The most played games were:
Railroad Ink (21)
Akropolis (10)
Captain Flip (9)
Once again, Railroad ink, due to its short game length and speed of play, meant it features in the top 3. Its just so easy to get to the table and play again and again. Akropolis, is undergoing a bit of resurgence as a two player game for me, as there’s the “all tiles mode” on Boardgame arena, which I hadn’t considered before. And this makes the two player game, so much better. Admittedly, its just making the game longer, but its just being able to build this huge mega structure that is incredibly satisfying.
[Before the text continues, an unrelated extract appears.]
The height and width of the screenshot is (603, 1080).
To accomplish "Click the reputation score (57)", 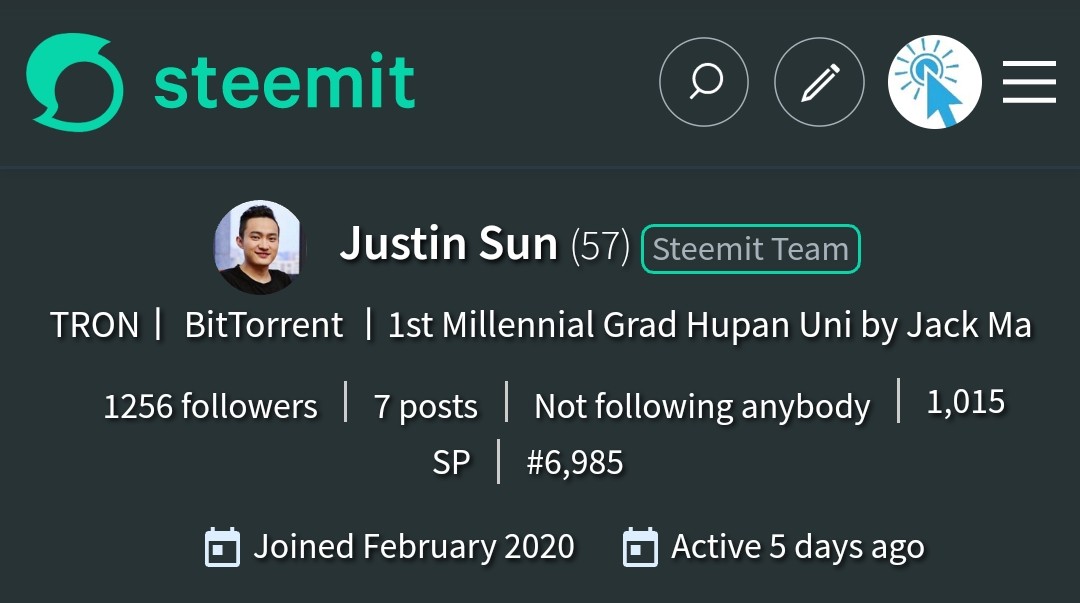I will pos(600,246).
Captain Flip squeezes in, with just one more play than Roll Player, as silly, fast, end of game night game, that meant it made it to every game night and I’m not sure if every player enjoyed it, but the variability in the setup, the quick play, pass and essentially go, meant its been an ease to get to the table.
The review games I played this month were:
Roll Player, Rauha, Vampire Village, Outlive, Genotype, High Season, Neon, Evacuation
Alot of new games, were featured this month, in part due to the board game day, but also a conscious effort to try and slim down the review pile before UK Games Expo. In case I left with games for review. My review pile is now 16 games..oops! And I’d got this down to 4 before UK Games expo, a few surprise deliveries (of games I was expecting in 2023!) mean, I’ve got to get my reviewing hat on for the next few weeks. I’m not sure I could manage 4 reviews a week, as I like to get every review game to the table 3 times, so I may have to try and plan them out. Although some companies are only wanting a preview, so 1 play is sufficient for them. Rauha and Vampire Village, probably take the review games of the month title for me. As much as I enjoyed Roll Player, my partner didn’t, which meant Roll Player won’t make it to the table or get the love it probably deserves. So I’ve got the Roll Player app, which I can play.
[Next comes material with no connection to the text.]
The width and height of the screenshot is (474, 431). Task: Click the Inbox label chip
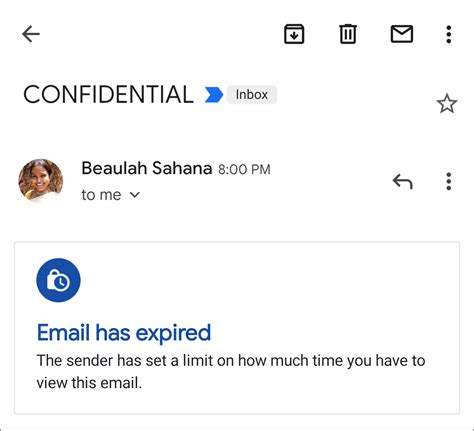tap(252, 95)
My top 3 games of the month:
Looot (3 plays)
Evacuation (1 play)
Akropolis (10 plays)
Can you tell I might love Looot, with it claiming top spot for the month? There’s just something about the Spacial Puzzle, that I love and it ticks alot of boxes for me. Despite the one play of Evacuation, I enjoyed the play alot and am eager to play it again, especially with the advance mode to explore the action cards in more detail! And Akropolis, maybe its the Athens effect?
The worst 3 games of the month:
Neon (2 plays)
Tic Tac Toe (1 play)
And I think I’m struggling for a third!
Neon was just a huge let down for me, pitched as a Battle Royale game, with a cyberpunk theme, it had a whole lot going for it. But ultimately, it doesn’t hold up for 2 players and I hate to think how long 6 players would take! And Tic-Tac-Toe, the classic, maybe this was more the player rather than the game?
Well that’s May over, and June is already here! I’ve a mountain of UKGE games to get through, but with Midcon (and maybe Handycon) around the corner, I’m hoping June, July and August will offer the opportunities to get games to the table!